We still include a reduced amount of useful AA and DLA information in the current editions of the Big Book of Benefits and Mental Health , but we also signpost readers here, to get the full Big Book of Benefits treatment of AA and DLA.

Time has moved on,  so  the rates are well out of date. However, the rules and eligibility criteria for Attendance Allowance – and the closely linked DLA – do remain largely the same as back then.
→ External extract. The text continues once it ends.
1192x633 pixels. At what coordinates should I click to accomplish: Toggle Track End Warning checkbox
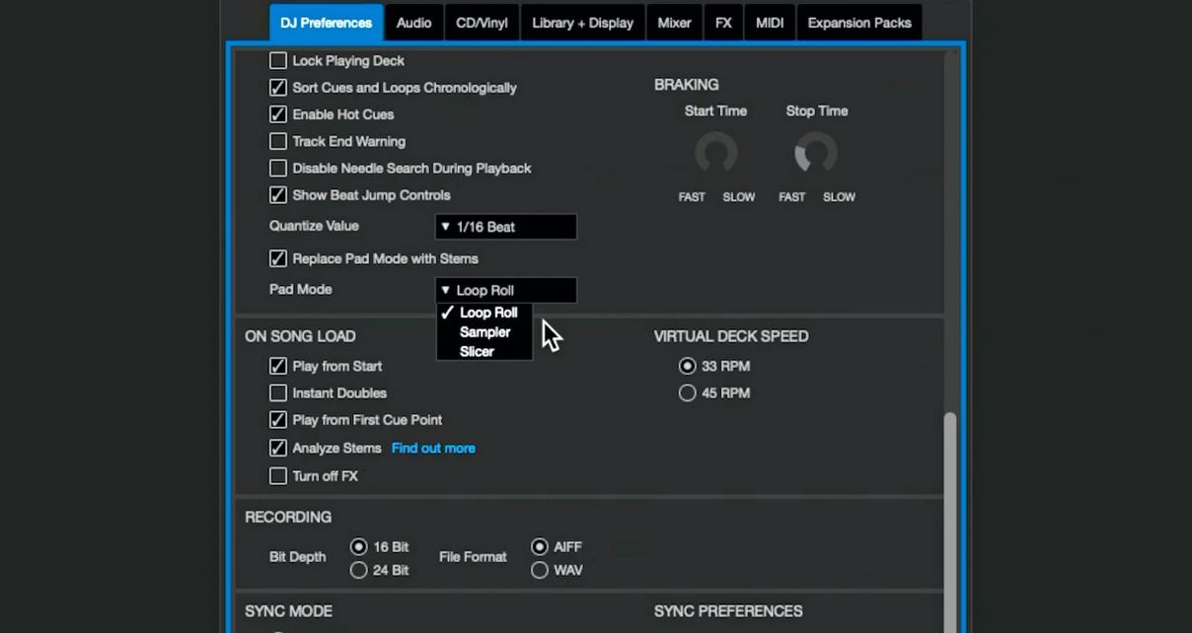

As do all the tips, suggestions and sample forms.

We will be updating and re-instating this chapter in the forthcoming Big Book of Benefits, Money and Older People 2022-24, where it will be more directly relevant to those over pension age .

There is some coverage and useful crossover tips for AA and DLA forms still within the current Big Book of Benefits and Mental Health April 2021 to 2023, but it is less comprehensive to allow space for the full treatment of PIP , its trials and tribulations and new friendlier disability payments emerging in Scotland

DLA example forms :

Although DLA adult forms are no longer issued in working age, these example forms can still help with the very similar boxes on AA, review forms for DLA in pension age and claims for  DLA (for children) .The main differences for AA and DLA (for children) forms are that:

  • AA forms will not have questions around getting around out of doors  as sadly there are no extra Mobility amounts in AA. But any mobility difficulties indoors or when engaging with social activities / hobbies can be very relevant; and
  • Child DLA forms will have an additional question related to child development issues and a reminder of “compared to a child of a similar age without a disability” . But remember that additional needs or extra degree of difficulty purely related to the disability,  count regardless.